産経ニュース / 2017年9月5日 12時1分
妻の万里子さん(右)の遺体を遺棄したとして、死体遺棄容疑で逮捕された青木克人容疑者(立川山岳会ウェブサイトから)(産経新聞

 登山が共通の趣味だったおしどり夫婦の生活は、どこで分水嶺(ぶんすいれい)を迎えたのか-。東京都八王子市内の山林に妻の万里子さん=当時(43)=の遺体を遺棄したとして、警視庁捜査1課は8月22日、死体遺棄容疑で、国立市富士見台の保険調査員、青木克人容疑者(51)を逮捕した。青木容疑者は「妻と口論になり、頭をハンマーで殴った」と殺害についても自供。万里子さんの生存を偽装するメールを送信していたほか、犯行直後も平然と登山を続けており、知人らからはその二面性に驚きの声も上がった。

消えた被害者
 「前日とは打って変わって涼しい曇りのなか、静かに歩いてきました」
 青木容疑者は万里子さんの遺体を遺棄した直後とみられる6月18日、八王子市内の山に1人で出かけていた。この場所は、5月に夫婦で登ったばかりの山だった。夫婦が所属する立川山岳会のウェブサイトには、登山中に初めてイノシシと遭遇したエピソードを交え、「人間に慣れていない感じでした」などと淡々と記述。7月にも2泊3日で北アルプス穂高連峰に登るなど、何食わぬ顔で登山を満喫していた。
 捜査1課によると、万里子さんは都立の特別支援学校の主任教諭をしており、6月16日に出勤したのを最後に欠勤が続いていた。携帯電話はつながらないものの、学校へは毎週のように休暇願のメールが届いていた。
 それまでまじめで熱心な仕事ぶりだったことから、不審に感じた副校長が7月25日に自宅を訪れたところ誰もおらず、万里子さんが行方不明になっていることが発覚。青木容疑者は任意の事情聴取に対し、「離婚でもめている。しばらく自宅には帰らない」と説明していたが、8月2日になって万里子さんの行方不明者届を出していた。
怒りの着火点
 マンションの防犯カメラには、6月17日午前2時すぎ、自宅から大型のスポーツバッグを車に運ぶ青木容疑者の姿が写っていた。バッグをヒザに乗せるようにして移動しており、途中で思わず廊下に落としてしまうなど、かなりの重量物を運んでいることが明らかに。青木容疑者は8月21日になって犯行を自供し、同日夜に八王子市内の山林から万里子さんの遺体が発見された。

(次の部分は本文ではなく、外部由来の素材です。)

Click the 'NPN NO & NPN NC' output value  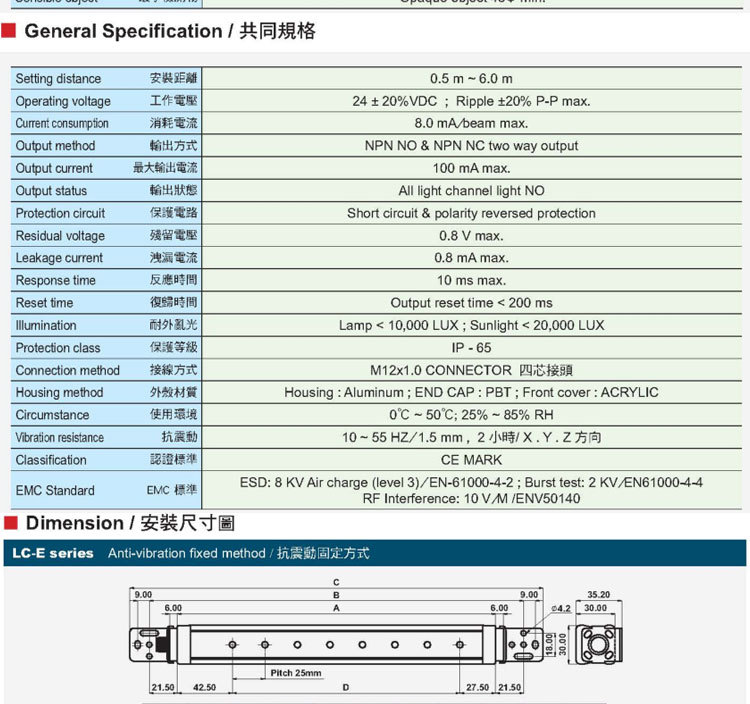(x=471, y=146)
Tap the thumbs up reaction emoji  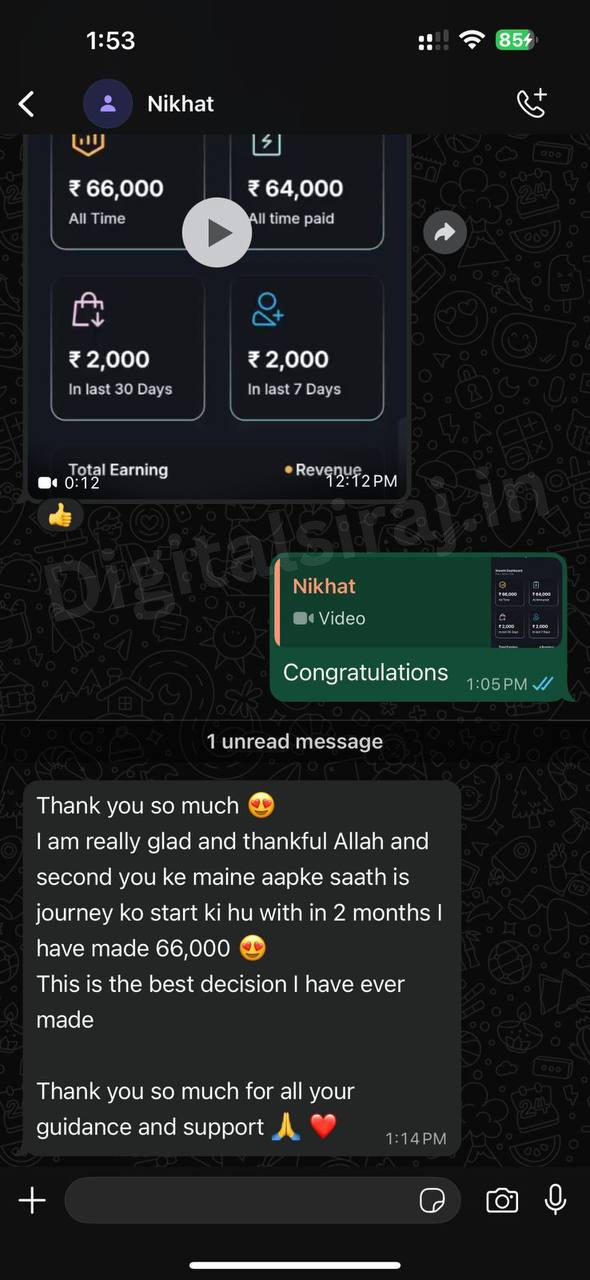[x=61, y=515]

 遺体は血が漏れないよう頭からポリ袋をかぶせられた上、正座のような姿で寝袋カバーに入れられ、上から登山用のひもで縛られていた。司法解剖の結果、遺体の頭部には30カ所以上の陥没骨折があり、その大きさは最大で9センチに達していたことが判明。「脳は原形をとどめておらず、頭蓋骨の中には20個ほどの骨片が残っていた」(捜査関係者)。強い力で執拗(しつよう)に殴られたことがうかがえる。

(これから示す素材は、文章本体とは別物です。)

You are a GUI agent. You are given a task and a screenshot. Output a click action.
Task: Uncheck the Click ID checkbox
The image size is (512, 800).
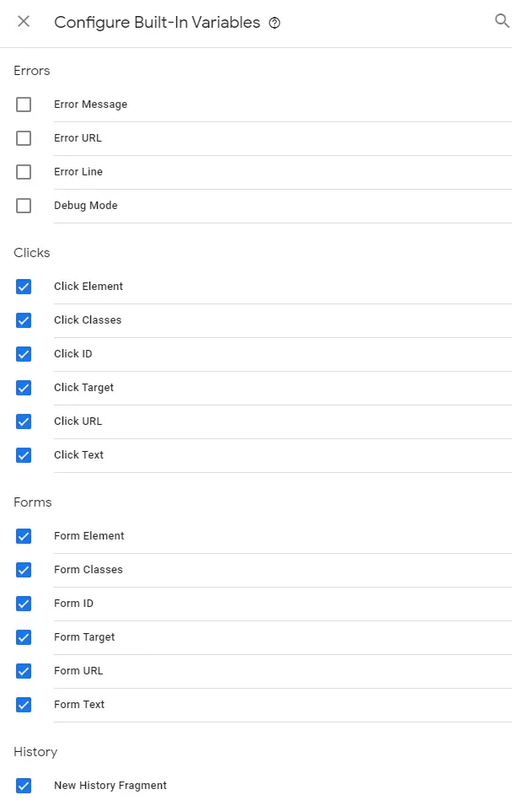coord(23,354)
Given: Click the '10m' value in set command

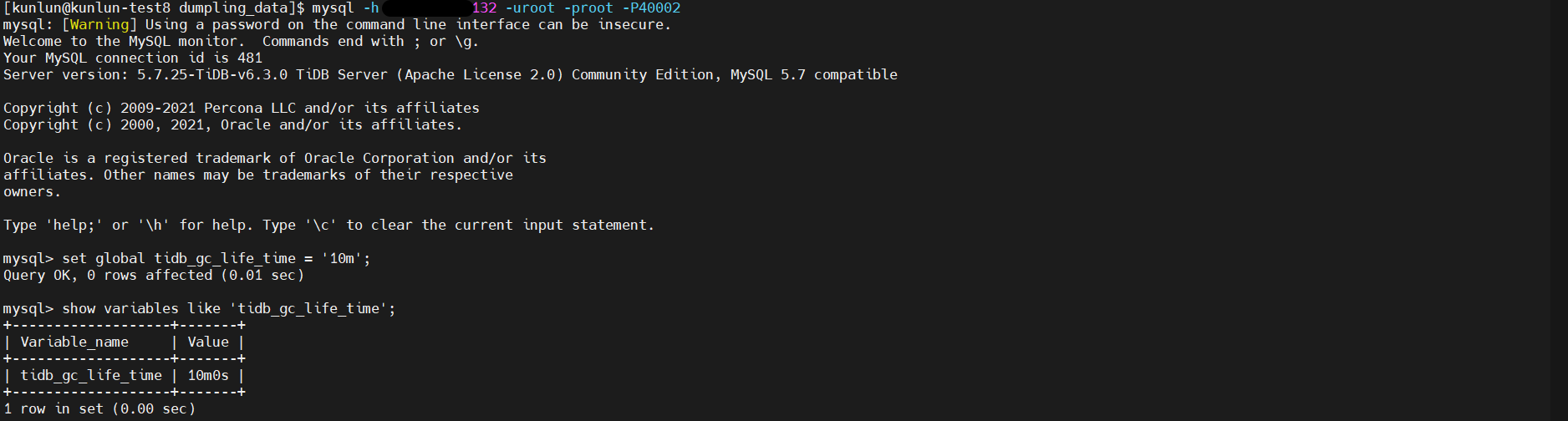Looking at the screenshot, I should pos(342,259).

 遺体の状況からは強い殺意をうかがわせるが、殺意の導火線はどこにあったのか。
 「就寝中にパソコンの故障をめぐって妻に起こされ、口論になった」。青木容疑者はこう動機について語った。万里子さんを殺害したとみられる6月16日夜は、午後9時半ごろに睡眠導入剤を飲んで就寝していたという。その後同11時半ごろになって万里子さんに起こされ、「あなたのせいでパソコンが壊れた。110番通報する」などといわれたため口論になったことが怒りの着火点となったようだ。
偽装メールも
 関係者によると、青木容疑者は一橋大を卒業後、外資系IT企業や信託銀行などに勤め、4月からは大学の地理学科で学んでいたという。近年も金融工学系の学会に参加するなど、知的好奇心が旺盛で、知人の50代男性は「真面目で勉強熱心な人だった」と振り返る。
 その一方で、犯行後には万里子さんの携帯電話から自らの携帯電話に「離婚を親と相談する。家には帰らない」という内容のメールを送信しており、万里子さんの生存を偽装していたことも明らかに。高校時代の同級生の50代男性は「山登りがライフワークのおとなしい人間。本当に信じられない」と驚きを隠さなかった。
 8月に開催された同級生との飲み会の席。「親の言う通りに進学したが、最近やっとやりたかった勉強ができるようになった」としみじみと語っていたという青木容疑者。しかし夫婦の間では、サラリーマン時代とは違って休みの多い青木容疑者の働き方についても、夫婦げんかの種になっていたという。
 妻を登山に誘う優しい“山男”の顔の裏では、抑圧された思いが募っていたのかもしれない。